Records from a pointing dataset
>>>>>

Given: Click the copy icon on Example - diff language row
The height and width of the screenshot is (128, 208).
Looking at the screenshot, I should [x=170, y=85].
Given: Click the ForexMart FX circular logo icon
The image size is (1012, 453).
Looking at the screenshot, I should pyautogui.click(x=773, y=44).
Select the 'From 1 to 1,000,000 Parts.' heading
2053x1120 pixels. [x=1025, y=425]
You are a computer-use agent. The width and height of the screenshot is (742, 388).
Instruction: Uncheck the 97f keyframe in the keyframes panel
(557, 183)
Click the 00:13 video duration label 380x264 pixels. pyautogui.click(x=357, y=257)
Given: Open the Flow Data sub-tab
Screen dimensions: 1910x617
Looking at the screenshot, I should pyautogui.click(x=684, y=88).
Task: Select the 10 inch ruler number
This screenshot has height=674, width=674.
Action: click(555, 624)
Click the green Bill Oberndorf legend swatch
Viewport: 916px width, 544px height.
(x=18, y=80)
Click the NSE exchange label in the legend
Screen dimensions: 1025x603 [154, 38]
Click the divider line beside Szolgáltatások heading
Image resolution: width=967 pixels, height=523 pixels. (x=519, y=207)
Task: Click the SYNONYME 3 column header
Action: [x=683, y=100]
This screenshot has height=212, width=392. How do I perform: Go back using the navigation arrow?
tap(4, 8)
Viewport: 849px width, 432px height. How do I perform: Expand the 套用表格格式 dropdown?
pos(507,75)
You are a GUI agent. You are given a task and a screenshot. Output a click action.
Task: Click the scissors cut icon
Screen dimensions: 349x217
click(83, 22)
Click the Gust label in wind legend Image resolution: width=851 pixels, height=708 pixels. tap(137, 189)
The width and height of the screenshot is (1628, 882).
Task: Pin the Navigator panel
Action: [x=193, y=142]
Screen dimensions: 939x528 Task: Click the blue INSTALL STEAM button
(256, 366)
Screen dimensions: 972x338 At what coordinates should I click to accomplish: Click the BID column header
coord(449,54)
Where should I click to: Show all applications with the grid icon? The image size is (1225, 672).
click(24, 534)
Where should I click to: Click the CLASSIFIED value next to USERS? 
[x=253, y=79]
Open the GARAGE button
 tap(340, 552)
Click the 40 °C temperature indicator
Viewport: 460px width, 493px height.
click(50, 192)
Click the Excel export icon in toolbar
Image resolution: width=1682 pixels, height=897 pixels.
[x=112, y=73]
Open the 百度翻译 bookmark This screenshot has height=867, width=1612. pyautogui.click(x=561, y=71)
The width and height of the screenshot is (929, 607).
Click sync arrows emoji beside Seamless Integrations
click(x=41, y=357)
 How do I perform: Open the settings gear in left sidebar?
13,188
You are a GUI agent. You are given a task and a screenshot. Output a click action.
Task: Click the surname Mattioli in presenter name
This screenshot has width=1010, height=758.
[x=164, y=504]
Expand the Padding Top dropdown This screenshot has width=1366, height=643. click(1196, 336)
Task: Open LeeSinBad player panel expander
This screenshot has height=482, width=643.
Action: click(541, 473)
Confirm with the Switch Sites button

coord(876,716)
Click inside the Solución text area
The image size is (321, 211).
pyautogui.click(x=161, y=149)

<<<<<

Exercise objective
Update the records by changing every "GUI agent" to "desktop agent", and leave everything else in the records unchanged.

Output of the exercise
Given: Click the copy icon on Example - diff language row
The height and width of the screenshot is (128, 208).
Looking at the screenshot, I should [x=170, y=85].
Given: Click the ForexMart FX circular logo icon
The image size is (1012, 453).
Looking at the screenshot, I should pyautogui.click(x=773, y=44).
Select the 'From 1 to 1,000,000 Parts.' heading
2053x1120 pixels. [x=1025, y=425]
You are a computer-use agent. The width and height of the screenshot is (742, 388).
Instruction: Uncheck the 97f keyframe in the keyframes panel
(557, 183)
Click the 00:13 video duration label 380x264 pixels. pyautogui.click(x=357, y=257)
Given: Open the Flow Data sub-tab
Screen dimensions: 1910x617
Looking at the screenshot, I should pyautogui.click(x=684, y=88).
Task: Select the 10 inch ruler number
This screenshot has height=674, width=674.
Action: click(555, 624)
Click the green Bill Oberndorf legend swatch
Viewport: 916px width, 544px height.
(x=18, y=80)
Click the NSE exchange label in the legend
Screen dimensions: 1025x603 [154, 38]
Click the divider line beside Szolgáltatások heading
Image resolution: width=967 pixels, height=523 pixels. (x=519, y=207)
Task: Click the SYNONYME 3 column header
Action: [x=683, y=100]
This screenshot has height=212, width=392. How do I perform: Go back using the navigation arrow?
tap(4, 8)
Viewport: 849px width, 432px height. How do I perform: Expand the 套用表格格式 dropdown?
pos(507,75)
You are a desktop agent. You are given a task and a screenshot. Output a click action.
Task: Click the scissors cut icon
Screen dimensions: 349x217
click(83, 22)
Click the Gust label in wind legend Image resolution: width=851 pixels, height=708 pixels. tap(137, 189)
The width and height of the screenshot is (1628, 882).
Task: Pin the Navigator panel
Action: [x=193, y=142]
Screen dimensions: 939x528 Task: Click the blue INSTALL STEAM button
(256, 366)
Screen dimensions: 972x338 At what coordinates should I click to accomplish: Click the BID column header
coord(449,54)
Where should I click to: Show all applications with the grid icon? The image size is (1225, 672).
click(24, 534)
Where should I click to: Click the CLASSIFIED value next to USERS? 
[x=253, y=79]
Open the GARAGE button
 tap(340, 552)
Click the 40 °C temperature indicator
Viewport: 460px width, 493px height.
click(50, 192)
Click the Excel export icon in toolbar
Image resolution: width=1682 pixels, height=897 pixels.
[x=112, y=73]
Open the 百度翻译 bookmark This screenshot has height=867, width=1612. pyautogui.click(x=561, y=71)
The width and height of the screenshot is (929, 607).
Click sync arrows emoji beside Seamless Integrations
click(x=41, y=357)
 How do I perform: Open the settings gear in left sidebar?
13,188
You are a desktop agent. You are given a task and a screenshot. Output a click action.
Task: Click the surname Mattioli in presenter name
This screenshot has width=1010, height=758.
[x=164, y=504]
Expand the Padding Top dropdown This screenshot has width=1366, height=643. click(1196, 336)
Task: Open LeeSinBad player panel expander
This screenshot has height=482, width=643.
Action: click(541, 473)
Confirm with the Switch Sites button

coord(876,716)
Click inside the Solución text area
The image size is (321, 211).
pyautogui.click(x=161, y=149)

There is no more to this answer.